May 3, 2025
Exploring AI Charting

Exploring AI Charting

Something I've found repeatedly through my career is that people love good data visualizations. From the telemetry I've gathered on several products, they're regularly the most visited pages in SaaS applications. Just as importantly, they're one of the best demos in any given sales pitch. Executives love to see charts, and with good reason. They bring clarity to massive data stores, and can provide insight where there was none.

But creating that clarity is hard. Most charting projects I've built are massive undertakings, consuming months or even years to build. And even when they're done, different users want answers to different questions. A big push recently has been for ad-hoc data visualization. This isn't an easy problem to solve, but it's becoming more attainable with the great progress that LLMs have made in the last couple years. I'm by no means an expert here, but I've done a review of the field over the past year, and here's a little about what I have learned.

The Foundations: Vega

Vega is a declarative grammar for creating, saving, and sharing data visualizations. Instead of writing imperative chart-drawing code, you describe what you want, whether it's a dataset, marks, scales, axes, or interactions. From here, Vega handles how to render it. It’s essentially a JSON specification that defines visual transformations and rules, making visualizations reproducible, consistent, and programmatically generated.

This consistency is key when you're asking for AI-generated charts. In 2025, most LLMs can generate syntatically valid Vega specifications, and they can often do it in a semantically meaninful way. Because Vega has a fully specified JSON structure, results can be validated against the schema before trying to render them. Errors are easy to find, and iterations become painless. If I was building an AI charting product, Vega would be my first choice. It simply eliminates a huge amound of complexity and room for error that comes with programattic charting like d3, Plotly, or other charting libraries. These products are great, but for now, Vega sure looks like the best option.

VizGPT

VizGPT is one of the first compelling offeings I've seen in this field. VizGPT is a highly accessible tool for exploring data and generating visual insights quickly. It's especially great for non-technical users or analysts who want to prototype visualizations on the fly. While it's not a full BI platform replacement, it's a powerful bridge between natural language and visual analytics, making data-driven storytelling more conversational

It's a fairly simple product, but I think it provides a template for companies that want to explore this space further. It's also open source, which can let you view the inner workings a little more.

Microsoft Data Formulator

Microsoft's Data Formulator is another very interesting entry in this space. It's open-source and has a nice collection of features for data storytelling. The AI facilities are pretty good, and it was able to suggest charts, summarize data, and produce compelling and appropriate data visualizations automatically.

On the downside, it definitely doesn't feel like a production-ready application. I noticed lots of UI bugs, and the LLM often recommended charts that didn't make much sense. Here's an example of a chart it suggested for me from a pre-defined disasters data set:

This obviously doesn't lend much clarity to the data!

ThoughtSpot Spotter

I enjoyed a short trial of ThoughtSpot's Spotter product while researching BI tools earlier this year. It did a nice job of producing insights on a few data sets that I gave it, and had a clean and polished interface. The accuracy of responses depends heavily on data modeling and governance, but when configured well, Spotter can speed up basic analysis and reduce reliance on analysts. Its tagline, "Think ChatGPT, but for answers to your data questions" describes it quite well in my opinion.

Ultimately, I found pricing and implementation to be a little convoluted. At a big company, it's also hard to commit to a commercial product like Spotter without substantial buy-in from leadership. I eventually recommended looking elsewhere, but I still think Spotter might be a good solution for many use cases.

Snowflake Cortex

Snowflake's Cortex Analyst just keeps getting better. I've seen teams spend months of work to achieve 80% accuracy on NL-to-SQL operations, but with a simple semantic model, Cortex hit 95%+ for me, out-of-the-box. It was remarkably good at scoping its answers and declining to answer questions it could not confidently provide responses to. I've issued thousands of queries and never seen one hallucination.

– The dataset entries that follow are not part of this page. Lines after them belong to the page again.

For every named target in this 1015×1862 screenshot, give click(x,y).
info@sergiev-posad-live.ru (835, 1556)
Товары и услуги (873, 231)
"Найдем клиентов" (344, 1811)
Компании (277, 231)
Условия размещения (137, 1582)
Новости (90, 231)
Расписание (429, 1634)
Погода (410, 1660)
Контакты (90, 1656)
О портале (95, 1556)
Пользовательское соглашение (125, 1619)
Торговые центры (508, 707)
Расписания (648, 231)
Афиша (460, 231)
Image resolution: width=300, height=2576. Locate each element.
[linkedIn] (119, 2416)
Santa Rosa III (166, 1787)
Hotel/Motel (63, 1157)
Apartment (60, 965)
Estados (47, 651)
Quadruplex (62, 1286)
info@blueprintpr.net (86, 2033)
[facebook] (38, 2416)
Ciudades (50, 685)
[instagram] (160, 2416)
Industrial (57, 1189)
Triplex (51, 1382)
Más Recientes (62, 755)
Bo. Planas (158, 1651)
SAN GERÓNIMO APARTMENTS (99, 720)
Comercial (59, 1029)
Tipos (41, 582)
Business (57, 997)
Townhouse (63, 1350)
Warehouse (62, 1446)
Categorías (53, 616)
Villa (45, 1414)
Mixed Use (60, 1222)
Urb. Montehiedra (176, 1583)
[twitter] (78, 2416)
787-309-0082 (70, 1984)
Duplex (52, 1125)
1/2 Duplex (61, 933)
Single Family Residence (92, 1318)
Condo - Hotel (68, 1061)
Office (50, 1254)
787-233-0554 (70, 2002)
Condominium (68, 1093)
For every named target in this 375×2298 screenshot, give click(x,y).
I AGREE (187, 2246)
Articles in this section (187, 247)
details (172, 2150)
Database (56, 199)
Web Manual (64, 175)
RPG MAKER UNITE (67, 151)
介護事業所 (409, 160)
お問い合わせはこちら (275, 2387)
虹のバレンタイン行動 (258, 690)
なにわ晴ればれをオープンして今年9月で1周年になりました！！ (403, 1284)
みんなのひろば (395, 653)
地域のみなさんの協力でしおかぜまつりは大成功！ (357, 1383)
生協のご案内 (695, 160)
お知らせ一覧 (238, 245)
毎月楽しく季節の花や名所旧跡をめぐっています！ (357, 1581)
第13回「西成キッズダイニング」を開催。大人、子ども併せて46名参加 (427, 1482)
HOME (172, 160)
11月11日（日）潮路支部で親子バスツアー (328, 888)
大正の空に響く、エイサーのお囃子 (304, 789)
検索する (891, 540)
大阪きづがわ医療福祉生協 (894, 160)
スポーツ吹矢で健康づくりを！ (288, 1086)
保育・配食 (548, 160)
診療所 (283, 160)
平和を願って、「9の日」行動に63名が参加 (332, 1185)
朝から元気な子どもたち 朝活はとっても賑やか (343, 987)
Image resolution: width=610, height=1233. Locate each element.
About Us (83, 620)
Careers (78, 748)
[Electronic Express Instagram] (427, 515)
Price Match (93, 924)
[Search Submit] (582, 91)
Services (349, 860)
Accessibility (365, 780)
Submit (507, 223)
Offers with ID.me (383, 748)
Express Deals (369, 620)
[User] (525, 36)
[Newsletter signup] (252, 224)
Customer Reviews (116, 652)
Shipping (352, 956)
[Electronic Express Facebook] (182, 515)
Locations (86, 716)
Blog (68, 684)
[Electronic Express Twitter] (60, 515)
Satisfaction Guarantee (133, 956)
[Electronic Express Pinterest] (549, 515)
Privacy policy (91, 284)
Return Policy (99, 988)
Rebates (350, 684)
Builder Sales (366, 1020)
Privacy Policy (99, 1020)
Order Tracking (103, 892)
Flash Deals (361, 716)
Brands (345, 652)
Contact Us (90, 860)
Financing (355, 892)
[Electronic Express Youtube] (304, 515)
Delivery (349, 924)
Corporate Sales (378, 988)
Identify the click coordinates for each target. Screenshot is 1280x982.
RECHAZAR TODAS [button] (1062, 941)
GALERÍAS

The core of Cortex is the semantic model. I'm convinced that, for deriving correct and meaninful insights from data, a semantic model is necessary. It provides the translation layer from meaning to data. Without this, anything that an LLM produces is at best, a guess.

Cortex Analyst also produces Vega specifications nicely. It's up to the user to render them, but that's fairly straightforward once they are returned. Given a data set and a Vega specification, I was almost always able to produce a meaningful visualization from a given query. One caveat is that it only produced bar and line charts for me. Even simple visualizations like donut charts were not yet available.

Pricing seemed reasonable to me given the large number of tokens that these tasks can require. Snowflake has developed its own NL2SQL model that is incredibly effective at answering data questions, and I presume this helps keep costs down. Snowflake is still making money on the processing, storage, and querying of data, so anything that helps customers do more of that is probably good for them!

What's Next

I'm excited to see what's next in this space. Users need products that can help them produce insights quickly, and software companies need products that can provide dashboards and reports to their users with less engineering effort. The early returns here look great, and I expect we'll see some strong advancements and new contenders in this area soon.